Some truly baffling takes on Red Tractor on this thread.
Red Tractor was set up as a voluntary scheme to guarantee food safety in the light of the BSE crisis.
It has obviously since expanded, but it's remit was never welfare much over and above the legal minimum (as dictated in the legally binding welfare codes of practice set out by government).
The idea was that if you were Red Tractor assured, you'd get a premium for your product (as a farmer). In reality, it doesn't work like that, in most sectors (esp pig, poultry and dairy), all Red Tractor does is buys you access to the main markets. If you produced any of these things and were not RT assured, you would really struggle to sell your produce at all. So; no premium there, then.
Farms are Inspected at least annually by RT, and it is the farmer, not anyone else who pays to be in the scheme.
It is a little less restrictive in sheep and beef. I was never RT assured, as I couldn't be arsed to pay to have someone to come and inspect my sheep/paperwork (in reality, they spend a lot of time looking at your paperwork), and the "premium" I would have got in market would have barely paid for my RT membership. I think, even back then, it cost £500 pa to be in Red Tractor.
This does not mean I didn't get inspected - Animal Health is the Government body responsible for this, who are part of Trading Standards.
I got inspected firstly when I went from 20 sheep as a hobby to 250 sheep when I decided to make a career of it, the increase in animals coming onto my holding triggers an inspection, apparently, and once again when I was having trouble with dog walkers on a down I rented, who decided that because I had the temerity to be putting up signs asking them to keep their dogs on leads around sheep, they would ring Animal Health. The Animal Health people soon got sick of that though, having come a few times and found my sheep in good health, so the ended up just ringing me to let me know a complaint had been made in the end. I suppose they could have covertly inspected those sheep (and maybe they did) as a couple of footpaths ran right across that down.
So, actually, if farms have grazing animals and/or animals outdoors and footpaths, its a piece of pee to inspect them. I know DEFRA use drones now to inspect cropping areas and map them against subsidy claims (eg for wildflower margins etc) to catch out those trying to play the system.

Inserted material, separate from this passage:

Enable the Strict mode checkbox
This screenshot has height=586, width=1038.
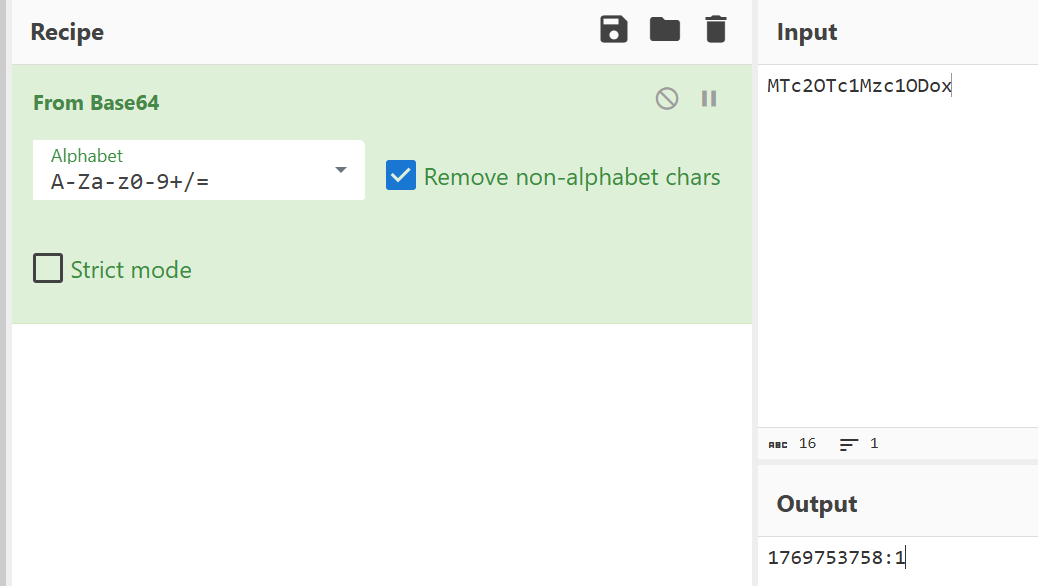click(x=48, y=269)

It surprises me not that following inspection (I'm assuming by Animal Health and not RT, because all RT farms are inspected every year, at least once, and if hey fail, they lose RT standards), because people call them for all manner of spurious shite - I've had them called because lambs were bleating (they do that, its how they find their mums), I've had them called because my sheep had been shorn recently and they thought that they might get cold (in July), Ive had idiots pick up perfectly decent lambs saying that they had been abandoned, when they hadn't, which means I'd then had to bottle rear them because I had no idea where their dam was on that down to put them back (once lambs get to being a few days old, the ewe will go off and graze and leave them in some long grass or in some scrub or something and come back for them later). Tip for walkers: if you find a lamb/lambs happily curled up asleep in some long grass they are probably fine. if you disturb them and they get up and they then stretch, they are well fed. Unfed lambs tend to wander round bleating because they are hungry, they will also have a "pinched" appearance because they have an empty tummy.